(Records from a data source)
◇ ◇ ◇ ◇
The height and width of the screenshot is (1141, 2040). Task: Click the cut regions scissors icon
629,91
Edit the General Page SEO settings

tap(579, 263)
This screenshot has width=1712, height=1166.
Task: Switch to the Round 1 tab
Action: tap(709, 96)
◇ ◇ ◇ ◇
Objective: Edit the listing so that "scissors icon" becomes "scissors button" everywhere it appears, and give every line back with nothing else altered.

Reply:
The height and width of the screenshot is (1141, 2040). Task: Click the cut regions scissors button
629,91
Edit the General Page SEO settings

tap(579, 263)
This screenshot has width=1712, height=1166.
Task: Switch to the Round 1 tab
Action: tap(709, 96)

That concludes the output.